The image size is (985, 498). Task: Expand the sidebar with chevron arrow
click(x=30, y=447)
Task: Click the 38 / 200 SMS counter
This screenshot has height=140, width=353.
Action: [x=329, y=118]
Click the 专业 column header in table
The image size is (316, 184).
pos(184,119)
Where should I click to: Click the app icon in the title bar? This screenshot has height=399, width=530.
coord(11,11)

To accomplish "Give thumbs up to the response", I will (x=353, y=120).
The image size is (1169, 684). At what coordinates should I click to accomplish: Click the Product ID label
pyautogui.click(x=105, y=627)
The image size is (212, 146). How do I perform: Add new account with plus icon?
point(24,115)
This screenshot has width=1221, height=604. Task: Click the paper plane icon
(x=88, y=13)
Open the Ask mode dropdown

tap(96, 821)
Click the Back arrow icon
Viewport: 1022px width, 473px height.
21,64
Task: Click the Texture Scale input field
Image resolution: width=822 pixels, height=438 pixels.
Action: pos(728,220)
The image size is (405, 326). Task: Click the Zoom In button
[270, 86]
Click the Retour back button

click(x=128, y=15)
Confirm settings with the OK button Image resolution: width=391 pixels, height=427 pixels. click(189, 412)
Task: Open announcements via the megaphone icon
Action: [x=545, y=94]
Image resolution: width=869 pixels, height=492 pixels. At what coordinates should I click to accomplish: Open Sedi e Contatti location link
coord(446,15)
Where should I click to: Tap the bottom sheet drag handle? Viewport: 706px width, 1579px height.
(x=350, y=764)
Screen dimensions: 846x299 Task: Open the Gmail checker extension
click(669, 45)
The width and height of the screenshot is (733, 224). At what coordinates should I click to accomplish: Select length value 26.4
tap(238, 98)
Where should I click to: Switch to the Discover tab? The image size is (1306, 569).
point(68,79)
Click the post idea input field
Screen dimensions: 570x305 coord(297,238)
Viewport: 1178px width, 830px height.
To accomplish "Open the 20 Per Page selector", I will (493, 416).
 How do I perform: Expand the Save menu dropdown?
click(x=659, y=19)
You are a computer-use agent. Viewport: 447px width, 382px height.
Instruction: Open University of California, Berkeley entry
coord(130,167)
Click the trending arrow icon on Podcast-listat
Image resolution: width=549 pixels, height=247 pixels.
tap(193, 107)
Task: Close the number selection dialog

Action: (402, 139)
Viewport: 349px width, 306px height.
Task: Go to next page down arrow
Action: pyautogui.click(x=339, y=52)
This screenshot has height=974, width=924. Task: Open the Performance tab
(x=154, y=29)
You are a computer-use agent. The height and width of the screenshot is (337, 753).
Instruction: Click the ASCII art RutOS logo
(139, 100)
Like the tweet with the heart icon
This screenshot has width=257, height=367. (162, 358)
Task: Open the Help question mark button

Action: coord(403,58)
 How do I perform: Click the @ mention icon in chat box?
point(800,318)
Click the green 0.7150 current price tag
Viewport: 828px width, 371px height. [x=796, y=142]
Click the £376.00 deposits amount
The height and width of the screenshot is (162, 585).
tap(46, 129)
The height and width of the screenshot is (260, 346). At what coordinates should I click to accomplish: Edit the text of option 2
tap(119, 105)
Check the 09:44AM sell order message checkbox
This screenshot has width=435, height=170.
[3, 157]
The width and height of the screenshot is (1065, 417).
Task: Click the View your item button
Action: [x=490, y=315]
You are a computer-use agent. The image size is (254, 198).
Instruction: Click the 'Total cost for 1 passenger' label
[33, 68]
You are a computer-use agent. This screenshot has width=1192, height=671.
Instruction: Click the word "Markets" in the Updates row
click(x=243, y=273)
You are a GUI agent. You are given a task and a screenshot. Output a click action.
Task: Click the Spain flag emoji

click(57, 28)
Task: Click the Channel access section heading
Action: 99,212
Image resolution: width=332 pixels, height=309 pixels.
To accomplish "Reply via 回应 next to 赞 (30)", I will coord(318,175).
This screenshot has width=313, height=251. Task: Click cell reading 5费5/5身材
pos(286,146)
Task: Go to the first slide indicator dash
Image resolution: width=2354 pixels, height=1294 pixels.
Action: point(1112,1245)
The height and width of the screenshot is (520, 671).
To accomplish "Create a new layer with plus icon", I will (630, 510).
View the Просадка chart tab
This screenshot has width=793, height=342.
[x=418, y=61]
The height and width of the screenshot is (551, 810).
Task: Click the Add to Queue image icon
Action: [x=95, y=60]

§ Task to carry out
Copy out every entry above exactly.

§ Problem solution
The image size is (985, 498). Task: Expand the sidebar with chevron arrow
click(x=30, y=447)
Task: Click the 38 / 200 SMS counter
This screenshot has height=140, width=353.
Action: [x=329, y=118]
Click the 专业 column header in table
The image size is (316, 184).
pos(184,119)
Where should I click to: Click the app icon in the title bar? This screenshot has height=399, width=530.
coord(11,11)

To accomplish "Give thumbs up to the response", I will (x=353, y=120).
The image size is (1169, 684). At what coordinates should I click to accomplish: Click the Product ID label
pyautogui.click(x=105, y=627)
The image size is (212, 146). How do I perform: Add new account with plus icon?
point(24,115)
This screenshot has width=1221, height=604. Task: Click the paper plane icon
(x=88, y=13)
Open the Ask mode dropdown

tap(96, 821)
Click the Back arrow icon
Viewport: 1022px width, 473px height.
21,64
Task: Click the Texture Scale input field
Image resolution: width=822 pixels, height=438 pixels.
Action: pos(728,220)
The image size is (405, 326). Task: Click the Zoom In button
[270, 86]
Click the Retour back button

click(x=128, y=15)
Confirm settings with the OK button Image resolution: width=391 pixels, height=427 pixels. click(189, 412)
Task: Open announcements via the megaphone icon
Action: [x=545, y=94]
Image resolution: width=869 pixels, height=492 pixels. At what coordinates should I click to accomplish: Open Sedi e Contatti location link
coord(446,15)
Where should I click to: Tap the bottom sheet drag handle? Viewport: 706px width, 1579px height.
(x=350, y=764)
Screen dimensions: 846x299 Task: Open the Gmail checker extension
click(669, 45)
The width and height of the screenshot is (733, 224). At what coordinates should I click to accomplish: Select length value 26.4
tap(238, 98)
Where should I click to: Switch to the Discover tab? The image size is (1306, 569).
point(68,79)
Click the post idea input field
Screen dimensions: 570x305 coord(297,238)
Viewport: 1178px width, 830px height.
To accomplish "Open the 20 Per Page selector", I will (493, 416).
 How do I perform: Expand the Save menu dropdown?
click(x=659, y=19)
You are a computer-use agent. Viewport: 447px width, 382px height.
Instruction: Open University of California, Berkeley entry
coord(130,167)
Click the trending arrow icon on Podcast-listat
Image resolution: width=549 pixels, height=247 pixels.
tap(193, 107)
Task: Close the number selection dialog

Action: (402, 139)
Viewport: 349px width, 306px height.
Task: Go to next page down arrow
Action: pyautogui.click(x=339, y=52)
This screenshot has height=974, width=924. Task: Open the Performance tab
(x=154, y=29)
You are a computer-use agent. The height and width of the screenshot is (337, 753).
Instruction: Click the ASCII art RutOS logo
(139, 100)
Like the tweet with the heart icon
This screenshot has width=257, height=367. (162, 358)
Task: Open the Help question mark button

Action: coord(403,58)
 How do I perform: Click the @ mention icon in chat box?
point(800,318)
Click the green 0.7150 current price tag
Viewport: 828px width, 371px height. [x=796, y=142]
Click the £376.00 deposits amount
The height and width of the screenshot is (162, 585).
tap(46, 129)
The height and width of the screenshot is (260, 346). At what coordinates should I click to accomplish: Edit the text of option 2
tap(119, 105)
Check the 09:44AM sell order message checkbox
This screenshot has width=435, height=170.
[3, 157]
The width and height of the screenshot is (1065, 417).
Task: Click the View your item button
Action: [x=490, y=315]
You are a computer-use agent. The image size is (254, 198).
Instruction: Click the 'Total cost for 1 passenger' label
[33, 68]
You are a computer-use agent. This screenshot has width=1192, height=671.
Instruction: Click the word "Markets" in the Updates row
click(x=243, y=273)
You are a GUI agent. You are given a task and a screenshot. Output a click action.
Task: Click the Spain flag emoji

click(57, 28)
Task: Click the Channel access section heading
Action: 99,212
Image resolution: width=332 pixels, height=309 pixels.
To accomplish "Reply via 回应 next to 赞 (30)", I will coord(318,175).
This screenshot has width=313, height=251. Task: Click cell reading 5费5/5身材
pos(286,146)
Task: Go to the first slide indicator dash
Image resolution: width=2354 pixels, height=1294 pixels.
Action: point(1112,1245)
The height and width of the screenshot is (520, 671).
To accomplish "Create a new layer with plus icon", I will (630, 510).
View the Просадка chart tab
This screenshot has width=793, height=342.
[x=418, y=61]
The height and width of the screenshot is (551, 810).
Task: Click the Add to Queue image icon
Action: [x=95, y=60]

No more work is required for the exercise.